I know what I am doing. I do not tell you and Da together, Ma, because I do not want to diminish the import of what I am about to do: open Da’s eyes to the despicable truth that his favourite child is in actual fact, a traitor. A reckless, unthinking, selfish monster.

She slept next to me last night, Ma, as always, folding into me, her sputtering little snores the soundtrack to my dreams, knowing that this morning she would go to him, hold him,
my
beau. How can she enjoy the sleep of a saint when she is the worst possible transgressor?

I take a deep breath, tasting bile and betrayal.

‘Da,’ I say. ‘I have something to tell you.’

RAJ
SPILLED INK AND TAINTED SHEETS

‘It was just a bit of fun at first,’ his mum says. Her voice is the bluish purple of clouds at dusk. It is spilled ink and tainted sheets, the smell of sorrow and the taste of remorse. ‘But as time went on, Gopi became the drug I needed for survival. I yearned to be free, and he was the embodiment of that freedom.’

‘Was he telling the truth when he said it was you he loved?’ Raj asks. He is trying to summon the shock his mother must have felt when she stumbled upon the love of her life being promised to her sister.

‘He convinced me,’ she says softly.

And at that moment, with her face tear-splashed and her makeup collecting in clumps on her cheeks, Raj can see clearly the little girl she once was, and the old woman she will become.

His mother.

He feels a rush of tenderness for her.

And before Raj thinks about what he is doing, he reaches out to touch the tears on his mother’s cheek. The tip of his finger glistens for a minute and triggers in him an acute sense of loss.

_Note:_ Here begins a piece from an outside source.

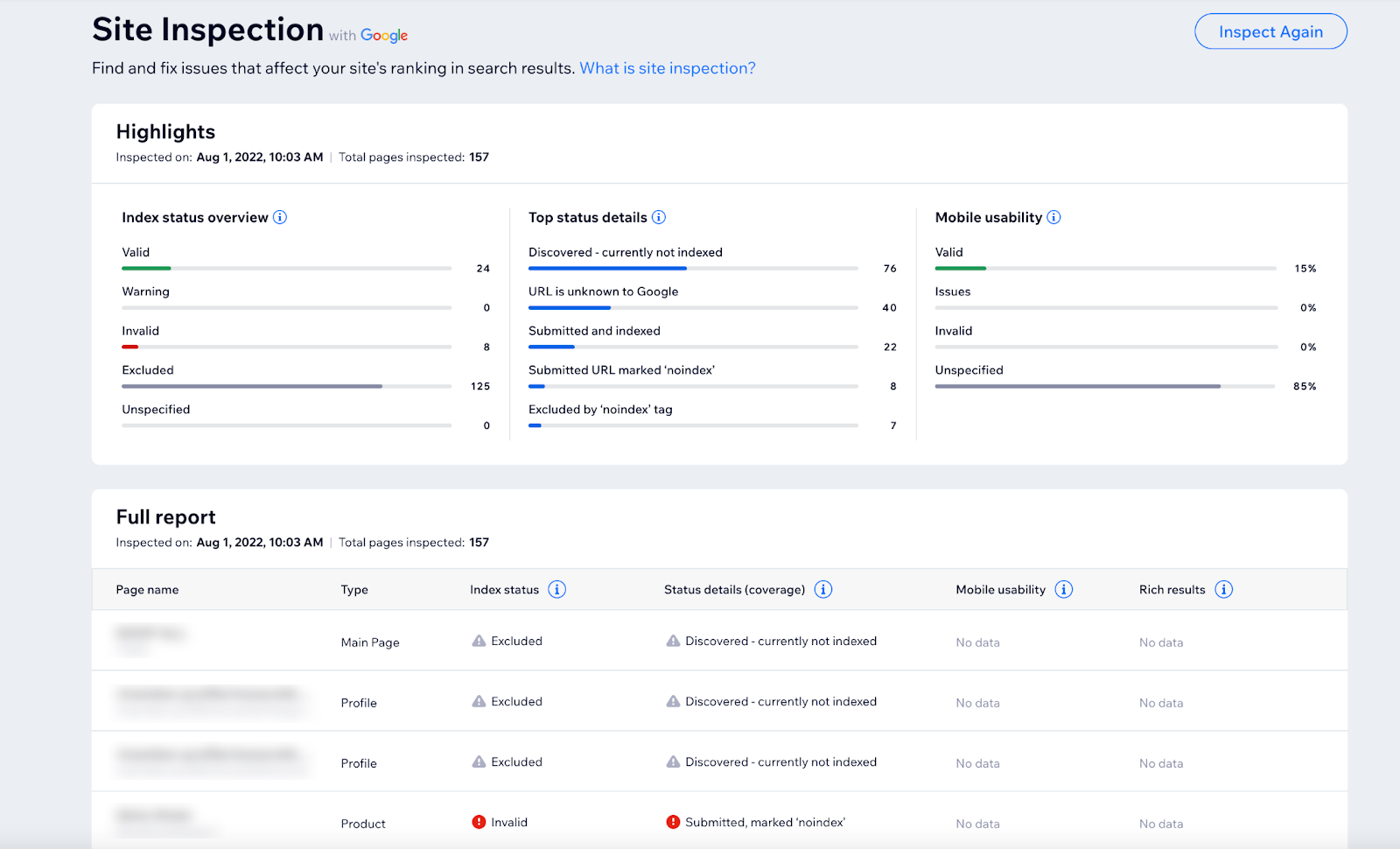Click the info icon beside the Index status column header
This screenshot has height=849, width=1400.
(557, 589)
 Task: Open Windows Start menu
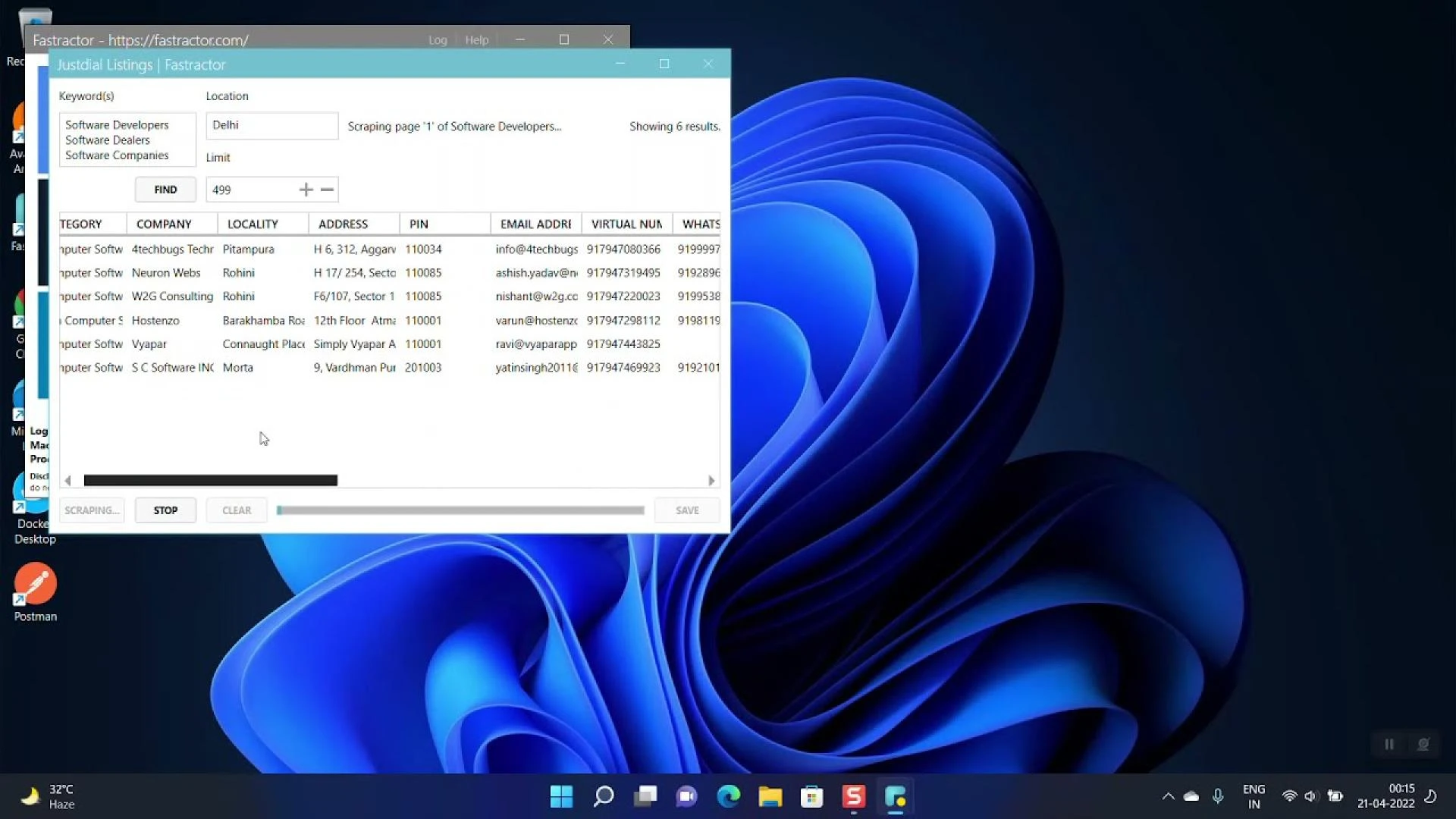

‘I believed him,’ his mother says, her eyes glittering in her haunted face. She is thousands of miles away, and years in the past, in a claustrophobic village in a dust ravaged state, in a spice-flavoured country, and he is right there with her, an observer from the future, being introduced to the country as they hurtle towards it, spanning the distance of five thousand miles and nearly twenty years of unspoken words, unforgiven crimes, and unsorted messes—towards a woman and a girl—his unknown aunt and cousin—who are waiting for them to arrive . . .

PUJA—FISSURE
THE MILKY SCENT OF RIPENING PADDY

Puja dances home on a high, breathing in the milky scent of ripening paddy, tasting yellow sunlight on her lips.

He loves me, he does.

But as she reaches home, passing the place where the motorbike was resting the previous day, her steps falter. How to face Sharda? How to tell her? She recalls how yesterday, her sister’s face had radiated happiness; how plain, dumpy Sharda had looked almost beautiful.

But she doesn’t love Gopi. She doesn’t even properly know him!

It will be fine. Puja will convince Sharda and her parents as she has always done.

When she hears the hiss of the stick rushing through the air, and feels the sharp smack of it on her back; when she sees a grimacing stranger inhabiting her da’s placid countenance, when she feels her skin split and spurt, she cannot believe it. Even as she buckles and tries to skip away from the stick which makes ripping, stinging contact with her flesh again and again, she wonders if she is dreaming, if she has entered an alternate reality.